社用BEVに税優遇、独政府が閣議了承

ドイツ政府は4日の閣議で、企業が社用車として購入する電気自動車(BEV)に対す
る税優遇方針を了承した。低迷する経済を底入れする政策の一環。昨年12月の購入
補助金打ち切りで急減したBEVの国内販売をテコ入れする。
急速税務減価償却の適用と、所得税優遇の対象となるBEV価格の引き上げを通して
企業と社員の税負担を軽減する。
社用車を購入した企業は初年度にコストの40%を減価償却(コスト計上)できるよ
うになる。このため、納税額が減少する。7月1日にさかのぼって同ルールを適用。
2028年末まで利用できる。
ドイツでは社用車を社員が私的に利用することが認められている。ただ、これは雇
用主からの非金銭的な便宜に当たるため、社用車をあてがわれる社員の課税所得に
は便宜の相当額が加算される。
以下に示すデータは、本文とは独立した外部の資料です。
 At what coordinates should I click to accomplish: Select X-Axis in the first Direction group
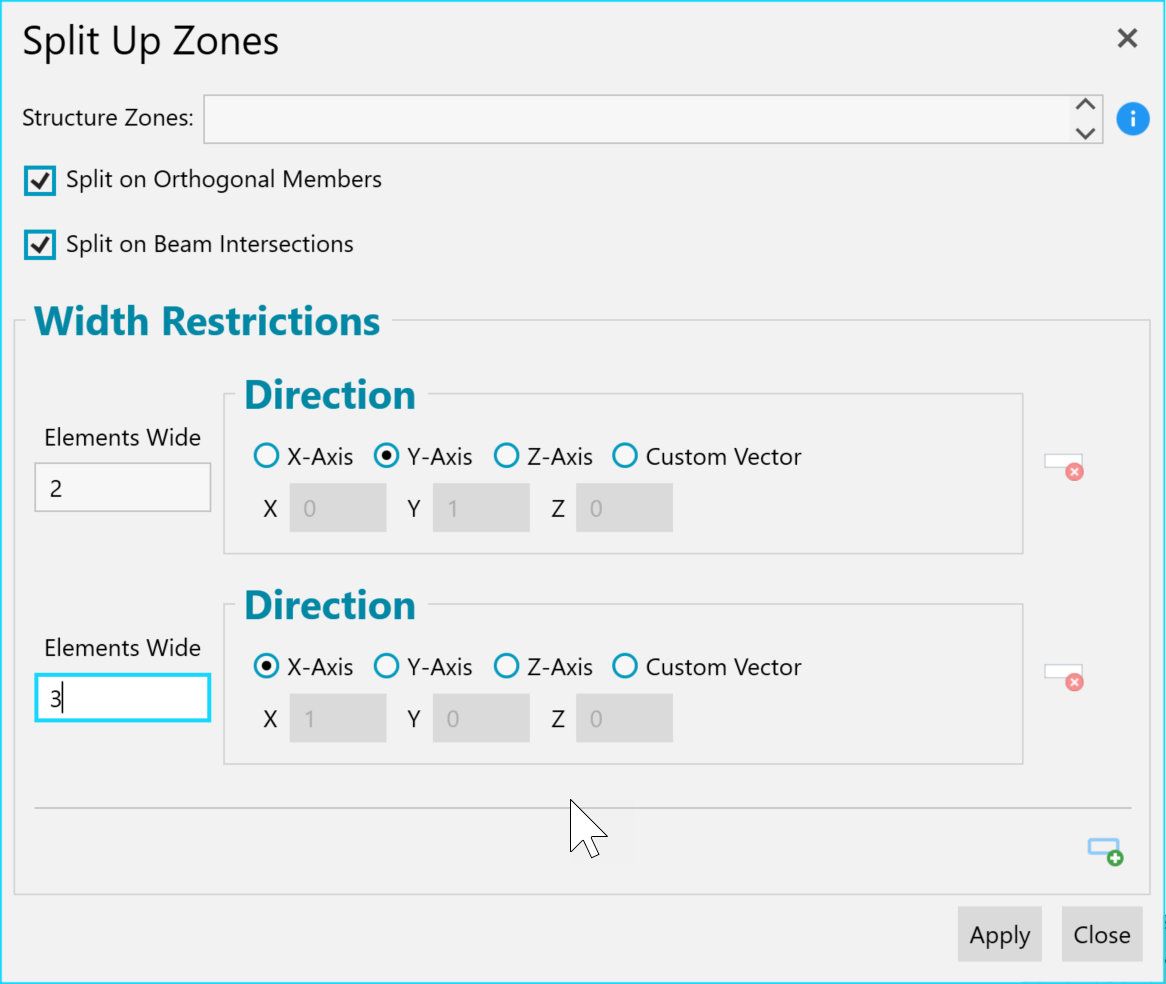[266, 455]
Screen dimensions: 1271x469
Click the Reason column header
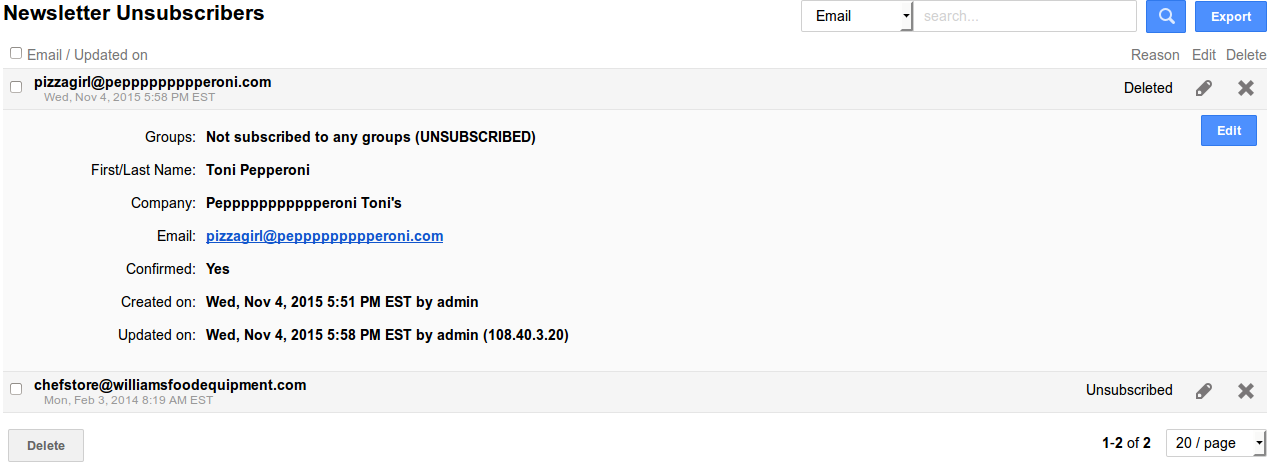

加算方法は(1)車両のカタログ記載価格の1%を毎
月の課税所得に上乗せする(2)運行記録をつけ、私的目的で走行した距離の分だ
けを上乗せする——の2つがあるものの、(2)は手間がかかり面倒なことから、大
半の人は(1)の「1%ルール」を選ぶ。
BEVでは同0.25%の優遇税率が適用されている。対象は現在、カタログ価格が7万
ユーロまでの車両に制限されているが、政府はこれを9万5,000ユーロに引き上げる
意向だ。これまで対象外だったポルシェ「マカン」、メルセデス「EQE SUV」、BMW
「i5」などの高級車も恩恵を受けられるようになることから、BEVの販売不振に悩
む独自動車メーカーにとってもメリットは大きい。